米国工場で当社初となるボーイング社向け民間旅客機用貨物扉の製造ラインが完成

KMMリンカーン工場

2017年(平成29)、当社はKawasaki Motors Manufacturing Corp. U.S.A. (KMM)のリンカーン工場(ネブラスカ州)内に、ボーイング社の最新鋭民間旅客機であるボーイング777X用貨物扉の製造ラインが完成しました。この製造ラインは、リンカーン工場にある既設建屋内の約2,800m2のエリアに2015年12月から整備を進めていたもので、当社として初めて米国に設置した航空機用部品製造ラインです。

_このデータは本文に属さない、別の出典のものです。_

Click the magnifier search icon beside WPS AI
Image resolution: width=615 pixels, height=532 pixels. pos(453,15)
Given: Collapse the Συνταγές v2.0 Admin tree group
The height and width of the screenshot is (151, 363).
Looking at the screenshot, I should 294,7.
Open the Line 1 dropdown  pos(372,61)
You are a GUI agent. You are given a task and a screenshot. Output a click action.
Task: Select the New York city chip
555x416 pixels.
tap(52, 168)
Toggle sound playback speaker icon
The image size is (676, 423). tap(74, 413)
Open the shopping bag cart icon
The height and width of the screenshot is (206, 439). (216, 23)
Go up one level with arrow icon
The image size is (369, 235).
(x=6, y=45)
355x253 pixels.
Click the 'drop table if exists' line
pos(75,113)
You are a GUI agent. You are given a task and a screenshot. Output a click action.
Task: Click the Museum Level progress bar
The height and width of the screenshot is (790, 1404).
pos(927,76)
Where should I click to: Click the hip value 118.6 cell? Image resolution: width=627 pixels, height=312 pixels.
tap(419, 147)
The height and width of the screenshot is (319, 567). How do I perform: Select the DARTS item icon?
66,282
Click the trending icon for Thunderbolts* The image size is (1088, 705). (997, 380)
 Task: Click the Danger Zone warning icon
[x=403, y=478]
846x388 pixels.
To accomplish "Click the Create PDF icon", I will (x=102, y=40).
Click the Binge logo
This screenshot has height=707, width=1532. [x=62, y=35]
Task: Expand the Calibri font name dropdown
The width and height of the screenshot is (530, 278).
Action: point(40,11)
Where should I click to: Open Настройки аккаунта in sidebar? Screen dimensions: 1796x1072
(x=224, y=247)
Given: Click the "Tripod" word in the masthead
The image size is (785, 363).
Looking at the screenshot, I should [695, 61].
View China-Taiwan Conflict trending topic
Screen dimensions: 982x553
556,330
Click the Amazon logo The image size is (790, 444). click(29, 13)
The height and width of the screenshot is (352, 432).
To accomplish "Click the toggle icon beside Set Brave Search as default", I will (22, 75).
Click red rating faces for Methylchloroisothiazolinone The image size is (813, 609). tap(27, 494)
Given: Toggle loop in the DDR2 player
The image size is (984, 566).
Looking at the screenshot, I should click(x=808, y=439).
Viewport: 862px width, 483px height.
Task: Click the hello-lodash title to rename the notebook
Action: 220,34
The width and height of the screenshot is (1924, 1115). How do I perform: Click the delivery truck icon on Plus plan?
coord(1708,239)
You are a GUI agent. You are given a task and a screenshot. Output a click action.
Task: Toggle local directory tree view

繊細かつ正確な塗装が可能な自社製塗装ロボットや、打鋲の対象範囲が拡大したオートリベッター(自動打鋲機)など、最新鋭の設備を導入して自動化を推進することで、高品質かつ高効率な生産を行います。

2018年

米国工場で当社初となるボーイング社向け民間旅客機用貨物扉が完成

完成した貨物扉

2018年(平成30)9月に、ボーイング社の民間旅客機用の貨物扉を、リンカーン工場で初めて完成させました。リンカーン工場の航空機部品製造ラインでは、繊細かつ正確な塗装が可能な当社製塗装ロボットや、打鋲の対象範囲が拡大したオートリベッター(自動打鋲機)などの最新鋭設備を活用した自動化を推進しています。また、長年の量産品事業で培ってきたKPS(カワサキ・プロダクション・システム)の適用により、高品質かつ効率的な生産体制を構築するとともに、米国産の資材・部品の現地調達等により、輸送費やリードタイムの削減に取り組んでいます。